**What is expected**
Everything from the line that contains "Click the Arak sheet icon in Mjerna jedinica" to the final line of the data, both ends included, must be set down exactly, apart from the pictures.
[The data — start]
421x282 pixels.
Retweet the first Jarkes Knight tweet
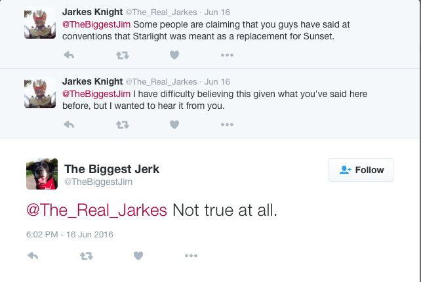(122, 55)
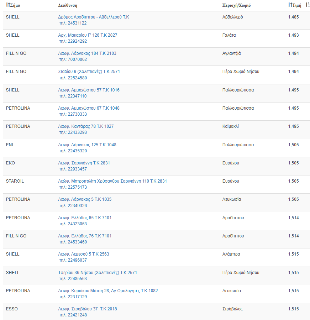
Task: Click the Λεωφ. Λάρνακος 125 address link
Action: pos(87,145)
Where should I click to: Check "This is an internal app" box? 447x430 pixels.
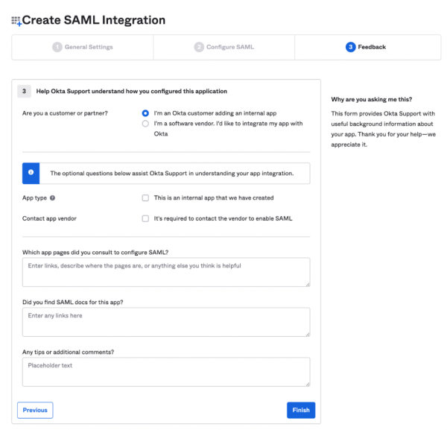coord(145,198)
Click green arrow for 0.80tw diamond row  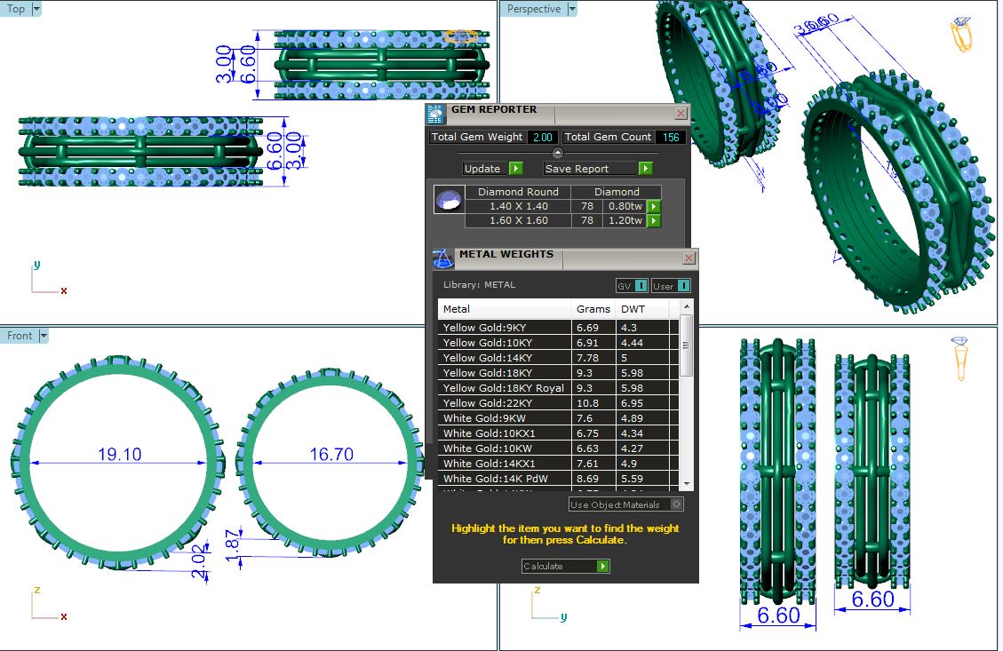[654, 206]
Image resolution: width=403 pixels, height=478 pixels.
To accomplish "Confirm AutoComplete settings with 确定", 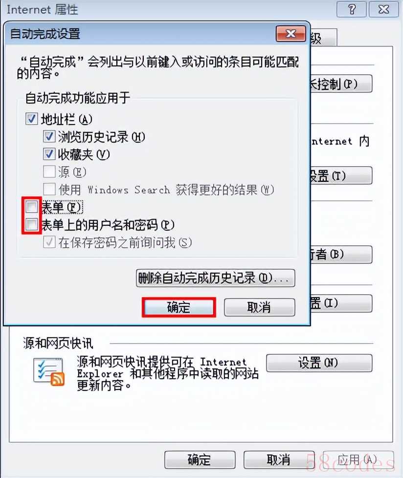I will [179, 307].
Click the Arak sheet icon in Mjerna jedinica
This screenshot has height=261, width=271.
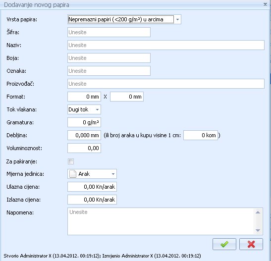pyautogui.click(x=73, y=174)
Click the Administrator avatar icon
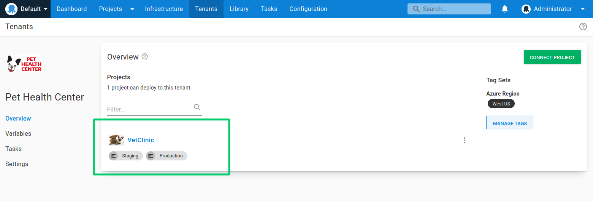The height and width of the screenshot is (201, 593). tap(526, 9)
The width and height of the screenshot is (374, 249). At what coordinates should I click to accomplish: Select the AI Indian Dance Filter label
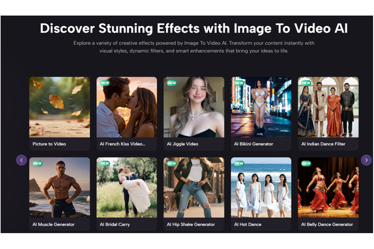pyautogui.click(x=323, y=144)
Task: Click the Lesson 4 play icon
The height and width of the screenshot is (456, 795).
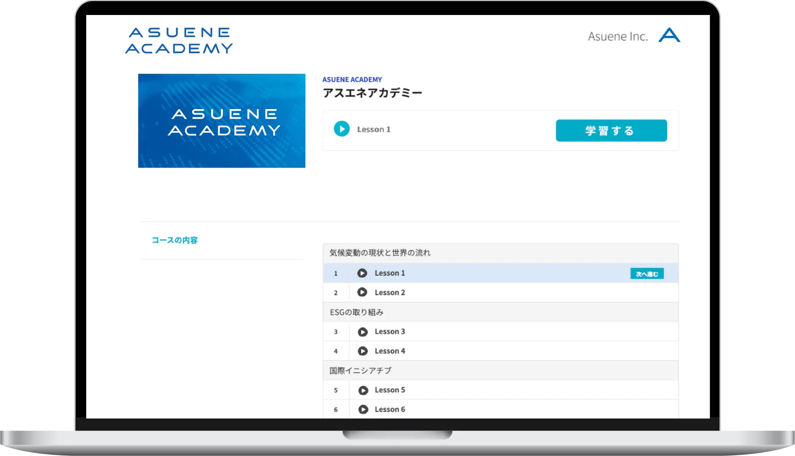Action: click(363, 351)
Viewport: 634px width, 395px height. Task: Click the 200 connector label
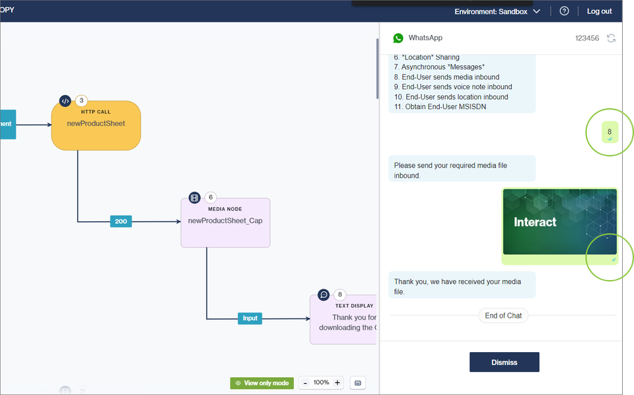pyautogui.click(x=121, y=222)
[The data — finish]
**Problem solution**
Click the Arak sheet icon in Mjerna jedinica
This screenshot has height=261, width=271.
pyautogui.click(x=73, y=174)
Click the Administrator avatar icon
The height and width of the screenshot is (201, 593). tap(526, 9)
The width and height of the screenshot is (374, 249). At what coordinates should I click to accomplish: Select the AI Indian Dance Filter label
pyautogui.click(x=323, y=144)
Task: Click the Lesson 4 play icon
The height and width of the screenshot is (456, 795).
Action: click(363, 351)
Viewport: 634px width, 395px height. Task: Click the 200 connector label
pyautogui.click(x=121, y=222)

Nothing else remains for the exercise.